Hi, in derivable_generator.py, several configurations are listed. However, there is no multi-code configuration for StyleGAN. In fact, StyleGAN's design is different from pggan, where w is inserted into each middle layers of the generator by AdaIN. How to use multi-code scheme in StyleGAN scenario?
def get_derivable_generator(gan_model_name, generator_type, args):
if generator_type == 'PGGAN-z': # Single latent code
return PGGAN(gan_model_name)
elif generator_type == 'StyleGAN-z':
return StyleGAN(gan_model_name, 'z')
elif generator_type == 'StyleGAN-w':
return StyleGAN(gan_model_name, 'w')
elif generator_type == 'StyleGAN-w+':
return StyleGAN(gan_model_name, 'w+')
elif generator_type == 'PGGAN-Multi-Z': # Multiple Latent Codes
return PGGAN_multi_z(gan_model_name, args.composing_layer, args.z_number, args)
else:
raise Exception('Please indicate valid `generator_type`')
Same issue!
Hi, @yue95213 and @zhufeida. Thank you for your question. It worth noticing that the stylegan has multi-code design natively (the style code for each layer) and the stylegan-w+ is for the inversion using these codes. Use multi-code strategy on stylegan is equivalent to an over-parameterization version of stylegan-w+ inversion.

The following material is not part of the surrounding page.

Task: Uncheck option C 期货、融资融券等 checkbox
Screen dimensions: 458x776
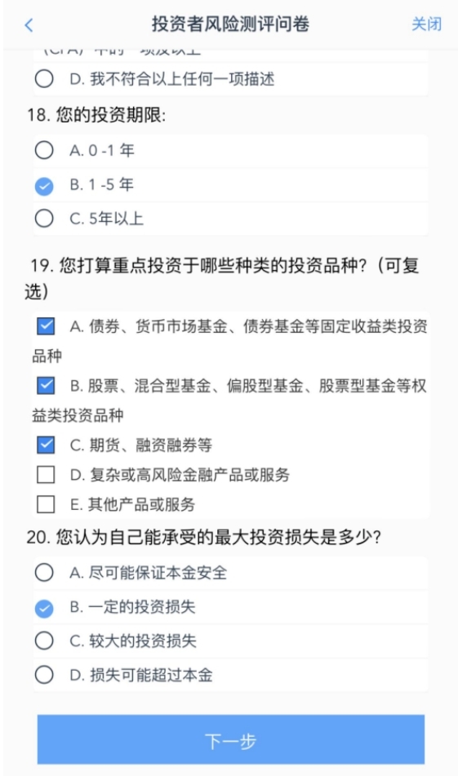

So in the released code, we recommend using stylegan-w+.
What parameters you are using for invert stylegan? I use
python multi_code_inversion.py --gan_model stylegan_bedroom
--target_images ./examples/gan_inversion/bedroom
--outputs ./gan_inversion_bedroom2
--inversion_type StyleGAN-w+
However, the results are not very realistic. What parameters should I use?

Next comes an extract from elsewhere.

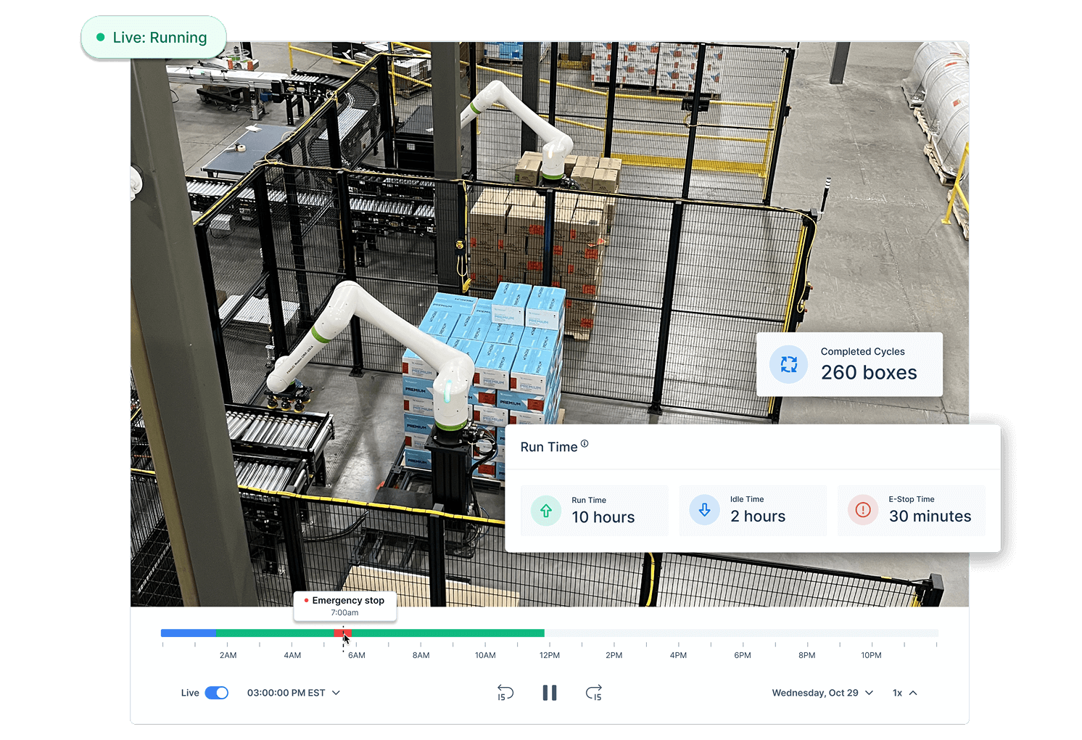Screen dimensions: 1082x740
Task: Click the Idle Time blue arrow icon
Action: (x=704, y=510)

What parameters you are using for invert stylegan? I use
python multi_code_inversion.py --gan_model stylegan_bedroom --target_images ./examples/gan_inversion/bedroom --outputs ./gan_inversion_bedroom2 --inversion_type StyleGAN-w+However, the results are not very realistic. What parameters should I use?
Have you tried on face images? How does the face experiment work?

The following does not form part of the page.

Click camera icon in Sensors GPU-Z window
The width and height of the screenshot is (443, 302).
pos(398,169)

And try to use Norm initialization. The initialization method is influential for stylegan.
python multi_code_inversion.py
--gan_model stylegan2_ffhq
--target_images ./examples/face
--outputs ./gan_inversion_face
--composing_layer 8
--z_number 20
--iterations 3000
--inversion_type StyleGAN-w+
--init_type Normal
--optimization Adam
--loss_type VGG
Traceback (most recent call last):
File "multi_code_inversion.py", line 112, in
@Xiaomao136 Hello, have you solved this bug?
Please refer to genforce/idinvert project, I switched to genforce/idinvert project
liuliuliu11 [email protected] 于2020年10月9日周五 下午4:47写道:
@Xiaomao136 https://github.com/Xiaomao136 Hello, have you solved this bug?
— You are receiving this because you were mentioned. Reply to this email directly, view it on GitHub https://github.com/genforce/mganprior/issues/3#issuecomment-706055461, or unsubscribe https://github.com/notifications/unsubscribe-auth/AMU4MTFFQ22ENHNWNQVB663SJ3E3NANCNFSM4MEXG7SA .
@JasonGUTU using stylegan_w+ for face is still far from ideal, can you show that how to split stylegan? I did that following PGGAN-Multi-Z, but it reported error that in x = self.epilogue(x, w), the shape of w is desired to be [1, 512], but actually [1, 18, 512], I've no idea what happened.